— Start of Records supplied —

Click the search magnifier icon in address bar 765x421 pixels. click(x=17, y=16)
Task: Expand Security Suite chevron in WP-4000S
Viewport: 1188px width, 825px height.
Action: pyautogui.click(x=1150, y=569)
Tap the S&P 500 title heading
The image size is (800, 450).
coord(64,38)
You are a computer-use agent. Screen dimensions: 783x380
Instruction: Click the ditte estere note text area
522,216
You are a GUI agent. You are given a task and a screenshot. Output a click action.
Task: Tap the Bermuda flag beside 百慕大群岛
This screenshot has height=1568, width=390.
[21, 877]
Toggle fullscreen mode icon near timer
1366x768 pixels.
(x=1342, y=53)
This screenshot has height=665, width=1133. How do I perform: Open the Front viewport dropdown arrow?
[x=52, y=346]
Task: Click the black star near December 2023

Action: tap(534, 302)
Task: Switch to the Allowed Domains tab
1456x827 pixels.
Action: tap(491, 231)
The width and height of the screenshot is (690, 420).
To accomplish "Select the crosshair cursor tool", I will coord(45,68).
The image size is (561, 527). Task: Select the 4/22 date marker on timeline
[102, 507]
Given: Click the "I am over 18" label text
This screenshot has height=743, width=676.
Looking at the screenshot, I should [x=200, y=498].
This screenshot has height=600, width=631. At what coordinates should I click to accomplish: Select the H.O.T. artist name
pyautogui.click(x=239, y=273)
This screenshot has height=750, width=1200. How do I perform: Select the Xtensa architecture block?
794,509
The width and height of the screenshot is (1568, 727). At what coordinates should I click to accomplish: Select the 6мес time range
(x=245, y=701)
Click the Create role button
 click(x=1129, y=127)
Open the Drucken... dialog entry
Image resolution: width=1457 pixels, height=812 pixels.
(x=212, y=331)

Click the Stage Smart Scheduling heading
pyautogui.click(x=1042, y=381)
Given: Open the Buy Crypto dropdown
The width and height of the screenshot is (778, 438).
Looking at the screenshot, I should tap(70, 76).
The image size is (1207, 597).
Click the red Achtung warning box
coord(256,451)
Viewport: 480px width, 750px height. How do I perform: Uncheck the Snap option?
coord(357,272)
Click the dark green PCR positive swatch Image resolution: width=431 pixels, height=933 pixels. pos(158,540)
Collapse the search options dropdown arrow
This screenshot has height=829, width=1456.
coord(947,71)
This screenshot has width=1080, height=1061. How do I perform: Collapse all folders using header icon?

— End of Records supplied —

Rewrite every line of the records above as a Markdown table with the columns "Row" and "Entry", giving each line its own numbered row and leaving out the blank lines.

» Correct answer:
| Row | Entry |
|---|---|
| 1 | Click the search magnifier icon in address bar 765x421 pixels. click(x=17, y=16) |
| 2 | Task: Expand Security Suite chevron in WP-4000S |
| 3 | Viewport: 1188px width, 825px height. |
| 4 | Action: pyautogui.click(x=1150, y=569) |
| 5 | Tap the S&P 500 title heading |
| 6 | The image size is (800, 450). |
| 7 | coord(64,38) |
| 8 | You are a computer-use agent. Screen dimensions: 783x380 |
| 9 | Instruction: Click the ditte estere note text area |
| 10 | 522,216 |
| 11 | You are a GUI agent. You are given a task and a screenshot. Output a click action. |
| 12 | Task: Tap the Bermuda flag beside 百慕大群岛 |
| 13 | This screenshot has height=1568, width=390. |
| 14 | [21, 877] |
| 15 | Toggle fullscreen mode icon near timer |
| 16 | 1366x768 pixels. |
| 17 | (x=1342, y=53) |
| 18 | This screenshot has height=665, width=1133. How do I perform: Open the Front viewport dropdown arrow? |
| 19 | [x=52, y=346] |
| 20 | Task: Click the black star near December 2023 |
| 21 | Action: tap(534, 302) |
| 22 | Task: Switch to the Allowed Domains tab |
| 23 | 1456x827 pixels. |
| 24 | Action: tap(491, 231) |
| 25 | The width and height of the screenshot is (690, 420). |
| 26 | To accomplish "Select the crosshair cursor tool", I will coord(45,68). |
| 27 | The image size is (561, 527). Task: Select the 4/22 date marker on timeline |
| 28 | [102, 507] |
| 29 | Given: Click the "I am over 18" label text |
| 30 | This screenshot has height=743, width=676. |
| 31 | Looking at the screenshot, I should [x=200, y=498]. |
| 32 | This screenshot has height=600, width=631. At what coordinates should I click to accomplish: Select the H.O.T. artist name |
| 33 | pyautogui.click(x=239, y=273) |
| 34 | This screenshot has height=750, width=1200. How do I perform: Select the Xtensa architecture block? |
| 35 | 794,509 |
| 36 | The width and height of the screenshot is (1568, 727). At what coordinates should I click to accomplish: Select the 6мес time range |
| 37 | (x=245, y=701) |
| 38 | Click the Create role button |
| 39 |  click(x=1129, y=127) |
| 40 | Open the Drucken... dialog entry |
| 41 | Image resolution: width=1457 pixels, height=812 pixels. |
| 42 | (x=212, y=331) |
| 43 | Click the Stage Smart Scheduling heading |
| 44 | pyautogui.click(x=1042, y=381) |
| 45 | Given: Open the Buy Crypto dropdown |
| 46 | The width and height of the screenshot is (778, 438). |
| 47 | Looking at the screenshot, I should tap(70, 76). |
| 48 | The image size is (1207, 597). |
| 49 | Click the red Achtung warning box |
| 50 | coord(256,451) |
| 51 | Viewport: 480px width, 750px height. How do I perform: Uncheck the Snap option? |
| 52 | coord(357,272) |
| 53 | Click the dark green PCR positive swatch Image resolution: width=431 pixels, height=933 pixels. pos(158,540) |
| 54 | Collapse the search options dropdown arrow |
| 55 | This screenshot has height=829, width=1456. |
| 56 | coord(947,71) |
| 57 | This screenshot has width=1080, height=1061. How do I perform: Collapse all folders using header icon? |